蘇我馬子と物部守屋ー敏達天皇の殯宮での出来事

 蘇我馬子と物部守屋は、当時の史料を見る限り、典型的なライバルであり、性格も水と油のような関係にあったようです。欽明天皇時代に端を発した仏教を受容するか否かお互いの親の対立を引き継いだことに加え、馬子と守屋は皇位継承を巡る対立も加わって抜き差しならない状況になり、最終的には馬子による守屋討伐という結末を迎えます。その状況をみていくことにします。

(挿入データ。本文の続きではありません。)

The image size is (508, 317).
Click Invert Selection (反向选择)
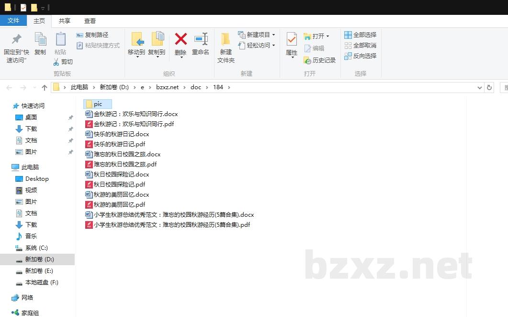(360, 56)
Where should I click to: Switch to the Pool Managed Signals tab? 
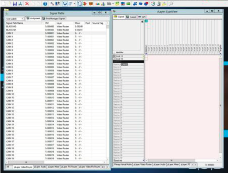pos(53,18)
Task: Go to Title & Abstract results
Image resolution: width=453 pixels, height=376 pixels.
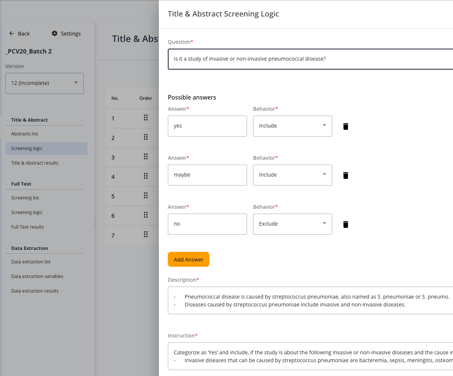Action: coord(35,163)
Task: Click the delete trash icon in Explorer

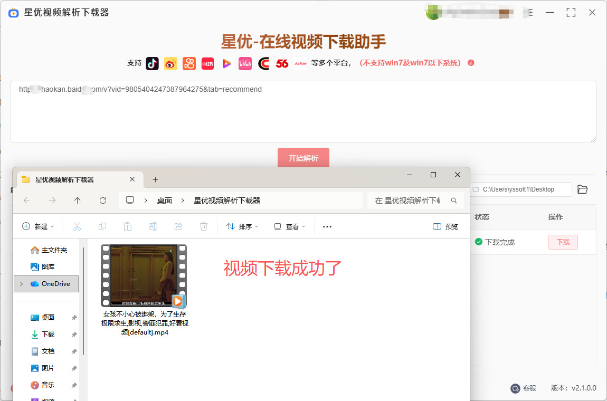Action: [x=204, y=226]
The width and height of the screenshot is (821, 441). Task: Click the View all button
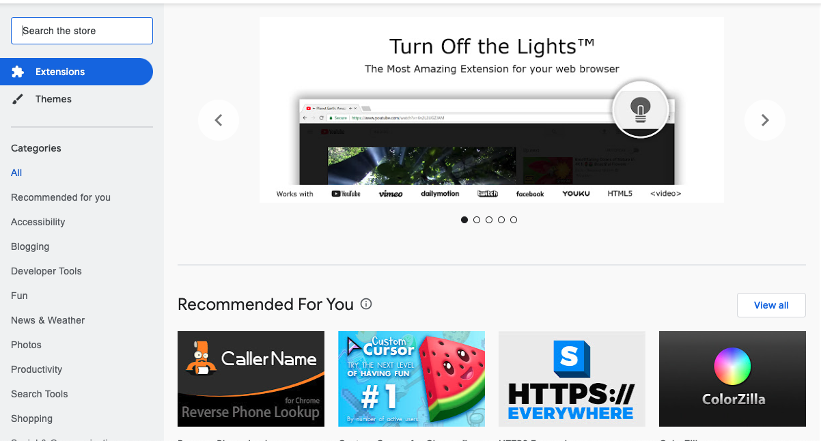[771, 305]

 『日本書紀』によると、敏達天皇十四年(585)秋八月乙酉朔己亥、敏達天皇が病気になり、大殿で崩御し、殯宮(もがりのみや)が廣瀬に設けられて葬儀が行われ、蘇我馬子は佩刀(はいとう、刀を腰に帯びること、またその刀のことを言います)して誄言(しのびごと)を奉ります。それを見て守屋は、「猟箭がつきたった雀鳥のようだ」と笑います。次に物部守屋が体を震わせて誄言を奉ると、それを見て馬子は「鈴をつければよく鳴るであろう」と笑います。『日本書紀』の原文では、「馬子宿禰大臣、佩刀而誄。物部弓削守屋大連、听然而咲曰、如中猟箭雀鳥焉。次弓削守屋大連、手脚搖震而誄。搖震、戦慄也。馬子宿禰大臣咲曰、縣鈴矣。由是、二臣微生怨恨。」となっています。ウィキペディアでは「由是、二臣微生怨恨」(これによって馬子と守屋は恨み合うようになった)とあることから、2人の対立は崇仏論争とは関係がないとする説も内在すると書いています。

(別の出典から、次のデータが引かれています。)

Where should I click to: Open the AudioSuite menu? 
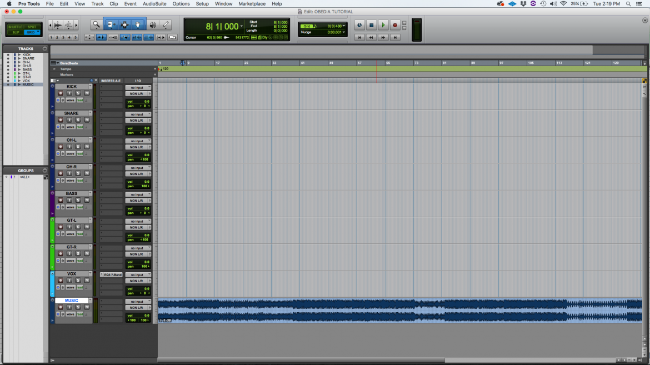click(153, 4)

 敏達天皇の殯宮で、蘇我馬子と物部守屋がそれぞれ誄を奉った時に、お互いに嘲笑しあったという日本書紀の記述が真実としたならば、ヤマト政権を代表する実力者の言動としては大人げないというか幼稚な話に思われます。
 『日本書紀』ではこの後に続いて「三輪君逆、使隼人相距於殯庭。穴穂部皇子欲取天下、發憤称曰「何故事死王之庭、弗事生王之所也。」とあって敏達天皇紀を終えています。この文章で注目されるのは「穴穂部皇子欲取天下」という部分です。穴穂部皇子が皇位を狙ったということですが、これについては章をあらためて書くことにします。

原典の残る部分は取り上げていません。